Un pool di psichiatri
curerà i "reduci" del G8

Aiuterà le persone sotto choc per le violenze che hanno visto

FERRUCCIO SANSA


GENOVA - Sono sparite le barricate. Nelle strade di Genova non ci sono più le auto bruciate, il fumo, le reti, i blindati. Ma per molti il G8 non è finito. E forse non finirà mai. Per chi c'era, per chi ha visto sarà difficile dimenticare i lacrimogeni, i colpi di manganello, il sangue. Un ragazzo che ti muore davanti agli occhi. La ferita si riapre ogni giorno: crisi di panico, vomito, insonnia, terrore del buio, buchi nella memoria, depressione. Sono i sintomi che colpiscono i reduci del G8, manifestanti, poliziotti, medici o semplici passanti. Sono decine, centinaia, tanto che un gruppo di psichiatri genovesi si sta organizzando per curare questa che forse un giorno sarà chiamata la «sindrome di Genova».
«È come dopo una guerra», racconta Giovanni Guasto, che dirige il gruppo. E aggiunge: «Disturbi come questi erano frequenti tra le popolazioni del Kosovo. Lo choc a volte emerge dopo giorni e può durare a lungo». È la storia di Luisa, 25 anni, milanese, volontaria del servizio di soccorso del Genoa Social Forum: lei, pacifista convinta, c'era, in piazza Alimonda vicino a Carlo Giuliani. Ha cercato di rianimarlo: «Sentivo il battito del cuore che diventava sempre più debole. E... mi sentivo disperata, impotente. Non ho potuto fare altro che guardarlo...Sì, di guardarlo come avrebbe fatto sua madre. Ma anche in quei momenti, mentre cercavamo di fargli il massaggio cardiaco, i carabinieri hanno continuato a colpirci, a spingerci». Da quel giorno la finestra di casa sua è sempre illuminata. Di giorno e di notte. «Il buio mi terrorizza. Appena chiudo gli occhi rivedo tutto... Rivedo gli occhi di Carlo». La notte, il buio, la paura. Amedeo, 29 anni, avvocato del Gsf si guarda le mani, le braccia, mentre racconta: «Non potete capire che cosa siano quei brividi terribili. Mi prendono all'alba, è un gelo dentro le ossa. Ci sono trenta gradi e io mi devo coprire, come fosse inverno.
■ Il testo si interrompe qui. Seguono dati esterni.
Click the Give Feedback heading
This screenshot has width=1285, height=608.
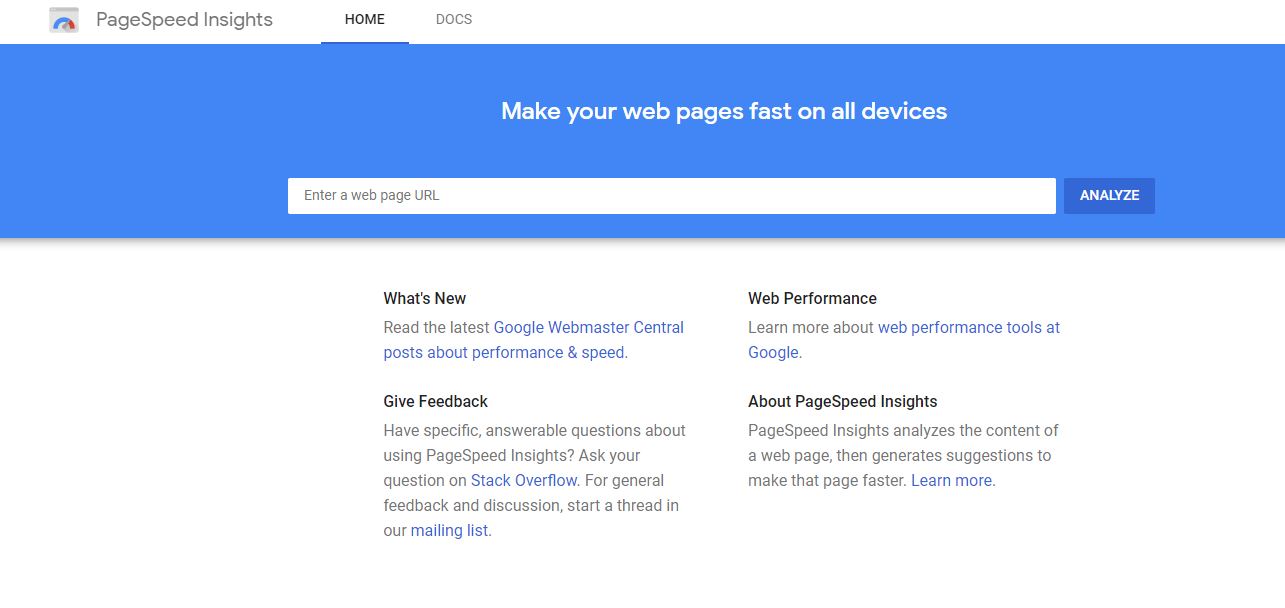point(435,401)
Allora esco di casa e comincio a camminare, a correre». Amedeo era negli uffici del Gsf quando un gruppo di poliziotti ha aggredito un suo collega. «Lo hanno circondato, appena lui ha detto che era avvocato hanno preso a insultarlo. Poi lo hanno riempito di calci e alla fine gli hanno puntato un fucile per lacrimogeni in mezzo agli occhi». No, Amedeo non riesce a dimenticare. Alla fine si piega sul lavandino e vomita.
Chissà se Luisa e Amedeo si rivolgeranno all'équipe di psichiatri che presto comincerà a lavorare ("a livello di volontariato" precisa Guasto). Ma gli assistiti, c'è da giurarlo, saranno molti. E tra loro non mancheranno i bambini. Prendete Fausto, 9 anni. Lui il G8 neanche sapeva cosa fosse, la sua «colpa» è stata di passare in piazza Tommaseo quando sono arrivati i Black bloc. «Lo stavo portando dal medico, all'improvviso ci siamo trovati davanti quella gente vestita di nero», racconta la nonna. E aggiunge: «Hanno dato fuoco a un'auto. Io sentivo la mano di Fausto che tremava dentro la mia. Abbiamo fatto appena in tempo a infilarci in un portone, una signora ci ha aperto». Salvi, ma ora Fausto non riesce a stare solo, vuole che la madre lo accompagni ovunque.
«Il panico, la solitudine profonda, nascono dalla consapevolezza di non avere via di fuga, dal disorientamento che si prova vedendo chi doveva proteggere farti del male», spiega Guasto. Ma subito aggiunge: «Anche le forze dell'ordine non sono immuni da questi disturbi, il nostro centro sarà aperto anche a loro. Immaginate un ragazzo di vent'anni costretto a stare un giorno intero sotto il sole con la tenuta antisommossa e poi aggredito, obbligato a combattere». È la storia di Maurizio (il nome è di fantasia), da più di dieci anni in forza alla polizia di Genova. Nei giorni del G8 anche lui c'era nelle strade di Genova. Fino a domenica: «Ero appena tornato a casa, guardavo la televisione con mia moglie. Ho visto i miei colleghi che picchiavano quei ragazzi e mi è sembrato d'impazzire». Anche per Maurizio il G8 continua ogni notte, appena spegne la luce e sogna: «Vedo la polizia, i miei colleghi che suonano alla porta e portano via tutto».